# Coordination of Growth and Form in the Embryonic Salivary Gland and Trachea

> **NIH NIH R56** · JOHNS HOPKINS UNIVERSITY · 2021 · $549,088

## Abstract

Organs must be the right size and shape to fulfill their roles in the animal. Although size is
intimately linked to organ function, we know almost nothing about how size control is coupled to
organ differentiation during embryonic development. In the proposed work, we focus on how
developmental growth and differentiation are coordinated in the Drosophila embryo, an ideal
system for revealing the underlying molecular and cellular mechanisms. We have discovered
that the nuclear protein Ribbon (Rib) is required for growth and morphogenesis of two distinct
organs in the Drosophila embryo and that Rib promotes growth by two different mechanisms in
the two tissues. In rib mutants, both salivary gland and tracheal cells are only ~50% the size of
WT, and both organs have additional morphological defects. In the salivary gland, Rib binds
genes encoding most of the >80 ribosomal protein genes, suggesting that Rib promotes growth
in this tissue by increasing the translational capacity of its large secretory cells. In the trachea,
Rib binds components of the Tor growth control pathway and other growth genes. We propose
the model that Rib couples Tor signaling to FGF signaling to coordinate growth and directional
migration in response to both developmental and physiological cues.
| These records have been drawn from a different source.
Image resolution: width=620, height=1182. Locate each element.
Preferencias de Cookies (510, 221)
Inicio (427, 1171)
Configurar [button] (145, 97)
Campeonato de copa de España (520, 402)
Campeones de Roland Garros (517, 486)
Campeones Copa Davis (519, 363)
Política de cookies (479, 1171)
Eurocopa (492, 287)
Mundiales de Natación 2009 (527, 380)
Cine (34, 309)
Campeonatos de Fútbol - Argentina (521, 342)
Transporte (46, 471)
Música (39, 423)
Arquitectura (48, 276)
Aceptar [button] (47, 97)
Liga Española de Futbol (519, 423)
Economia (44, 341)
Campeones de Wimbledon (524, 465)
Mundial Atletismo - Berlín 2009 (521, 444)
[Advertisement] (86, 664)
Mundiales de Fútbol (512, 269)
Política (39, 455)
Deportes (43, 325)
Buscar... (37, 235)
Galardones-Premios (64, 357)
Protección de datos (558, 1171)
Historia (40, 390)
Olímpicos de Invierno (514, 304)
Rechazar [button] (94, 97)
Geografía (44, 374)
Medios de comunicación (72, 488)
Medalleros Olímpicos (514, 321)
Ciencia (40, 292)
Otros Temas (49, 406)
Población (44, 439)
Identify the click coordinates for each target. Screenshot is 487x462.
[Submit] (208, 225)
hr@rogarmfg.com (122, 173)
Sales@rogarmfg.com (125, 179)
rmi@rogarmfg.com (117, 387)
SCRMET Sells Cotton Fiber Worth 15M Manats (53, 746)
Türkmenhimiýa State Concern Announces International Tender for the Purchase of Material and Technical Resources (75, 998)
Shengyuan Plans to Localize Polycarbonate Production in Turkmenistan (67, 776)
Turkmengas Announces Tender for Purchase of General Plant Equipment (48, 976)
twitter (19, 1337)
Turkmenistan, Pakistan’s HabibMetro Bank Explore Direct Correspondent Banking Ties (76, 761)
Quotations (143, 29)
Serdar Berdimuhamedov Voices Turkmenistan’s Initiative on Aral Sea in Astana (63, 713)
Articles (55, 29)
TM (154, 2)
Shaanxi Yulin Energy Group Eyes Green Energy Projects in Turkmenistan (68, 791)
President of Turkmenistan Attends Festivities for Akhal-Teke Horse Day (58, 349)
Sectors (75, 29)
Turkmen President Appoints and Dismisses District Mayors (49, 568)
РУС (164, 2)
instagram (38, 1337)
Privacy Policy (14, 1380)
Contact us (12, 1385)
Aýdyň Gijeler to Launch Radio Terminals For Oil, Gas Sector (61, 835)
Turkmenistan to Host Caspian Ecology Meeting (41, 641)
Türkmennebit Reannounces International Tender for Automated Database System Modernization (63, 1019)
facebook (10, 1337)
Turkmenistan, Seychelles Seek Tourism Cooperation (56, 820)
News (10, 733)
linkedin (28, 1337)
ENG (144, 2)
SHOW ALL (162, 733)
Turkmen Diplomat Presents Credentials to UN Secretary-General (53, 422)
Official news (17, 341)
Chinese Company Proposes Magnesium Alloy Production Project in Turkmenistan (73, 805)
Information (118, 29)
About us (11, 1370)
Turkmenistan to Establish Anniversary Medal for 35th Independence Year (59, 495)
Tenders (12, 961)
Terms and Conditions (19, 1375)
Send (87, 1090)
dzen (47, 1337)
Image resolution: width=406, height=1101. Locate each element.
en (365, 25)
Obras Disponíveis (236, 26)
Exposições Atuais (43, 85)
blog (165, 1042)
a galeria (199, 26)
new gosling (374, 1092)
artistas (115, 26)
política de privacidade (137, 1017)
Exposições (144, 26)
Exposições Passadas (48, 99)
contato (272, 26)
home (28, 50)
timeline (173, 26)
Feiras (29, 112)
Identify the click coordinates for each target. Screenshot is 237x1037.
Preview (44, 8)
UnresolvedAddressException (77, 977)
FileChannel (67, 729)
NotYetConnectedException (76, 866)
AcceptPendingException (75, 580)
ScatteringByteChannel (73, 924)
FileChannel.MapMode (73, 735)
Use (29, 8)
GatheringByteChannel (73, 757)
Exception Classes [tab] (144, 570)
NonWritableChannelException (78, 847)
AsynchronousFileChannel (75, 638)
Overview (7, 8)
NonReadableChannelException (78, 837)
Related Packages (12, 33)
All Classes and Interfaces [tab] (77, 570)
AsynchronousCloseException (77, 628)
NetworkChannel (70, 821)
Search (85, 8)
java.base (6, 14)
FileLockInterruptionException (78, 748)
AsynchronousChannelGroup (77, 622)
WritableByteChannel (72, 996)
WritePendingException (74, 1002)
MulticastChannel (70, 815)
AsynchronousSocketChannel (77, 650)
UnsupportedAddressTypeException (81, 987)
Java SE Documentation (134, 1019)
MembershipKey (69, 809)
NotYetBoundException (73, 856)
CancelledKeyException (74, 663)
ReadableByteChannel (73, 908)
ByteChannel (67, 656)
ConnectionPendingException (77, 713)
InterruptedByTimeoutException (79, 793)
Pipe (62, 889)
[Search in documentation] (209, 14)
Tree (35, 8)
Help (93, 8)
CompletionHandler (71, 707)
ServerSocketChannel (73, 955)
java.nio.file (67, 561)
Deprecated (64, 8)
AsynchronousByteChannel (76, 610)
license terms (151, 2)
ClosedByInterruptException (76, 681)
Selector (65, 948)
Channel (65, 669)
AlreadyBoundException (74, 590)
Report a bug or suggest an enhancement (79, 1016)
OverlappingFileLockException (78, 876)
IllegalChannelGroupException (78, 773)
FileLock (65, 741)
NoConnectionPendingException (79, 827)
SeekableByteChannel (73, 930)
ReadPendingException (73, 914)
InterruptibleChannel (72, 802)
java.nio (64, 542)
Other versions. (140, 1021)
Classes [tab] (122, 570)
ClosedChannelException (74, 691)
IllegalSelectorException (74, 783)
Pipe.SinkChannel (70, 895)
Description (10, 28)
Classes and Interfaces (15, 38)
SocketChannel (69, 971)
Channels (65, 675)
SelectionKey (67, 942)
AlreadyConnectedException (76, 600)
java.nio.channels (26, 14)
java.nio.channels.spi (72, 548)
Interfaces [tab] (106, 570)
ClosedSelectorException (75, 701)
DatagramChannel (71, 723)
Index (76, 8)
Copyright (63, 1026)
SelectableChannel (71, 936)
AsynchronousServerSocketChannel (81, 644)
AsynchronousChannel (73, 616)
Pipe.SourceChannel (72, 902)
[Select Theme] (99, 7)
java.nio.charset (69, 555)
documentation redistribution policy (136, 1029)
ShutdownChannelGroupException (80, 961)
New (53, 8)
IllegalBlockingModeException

In this proposal, we test
these ideas and we ask how Rib independently regulates morphogenetic factors, specifically
those that function at the apical cell surface to control tube elongation. We begin by testing the
idea that Rib upregulates ribosomal protein gene expression in the salivary gland to increase
translation in these professional secretory cells and we test the model that the small cell size
observed in the salivary glands of rib mutants is a ribosome deficiency problem. We then test
the model that Rib coordinates growth in the trachea by linking the FGF and Tor signaling
pathways to build a system that links growth to migratory cues. We also explore the role of other
candidate growth regulators. We determine if a candidate Rib target that is bound by Rib in both
the SG and trachea also regulates growth and we determine if Rib affects levels of protein
translation. Finally, we ask how Rib coordinates growth and morphogenesis by identifying the
co-activators relevant to each process and by characterizing the functions of a subset of target
genes linked to cell shape change.

## Key facts

- **NIH application ID:** 10453482
- **Project number:** 1R56DE029450-01A1
- **Recipient organization:** JOHNS HOPKINS UNIVERSITY
- **Principal Investigator:** Deborah J Andrew
- **Activity code:** R56 (R01, R21, SBIR, etc.)
- **Funding institute:** NIH
- **Fiscal year:** 2021
- **Award amount:** $549,088
- **Award type:** 1
- **Project period:** 2021-08-05 → 2022-11-04

## Primary source

NIH RePORTER: https://reporter.nih.gov/project-details/10453482

## Citation

> US National Institutes of Health, RePORTER application 10453482, Coordination of Growth and Form in the Embryonic Salivary Gland and Trachea (1R56DE029450-01A1). Retrieved via AI Analytics 2026-05-25 from https://api.ai-analytics.org/grant/nih/10453482. Licensed CC0.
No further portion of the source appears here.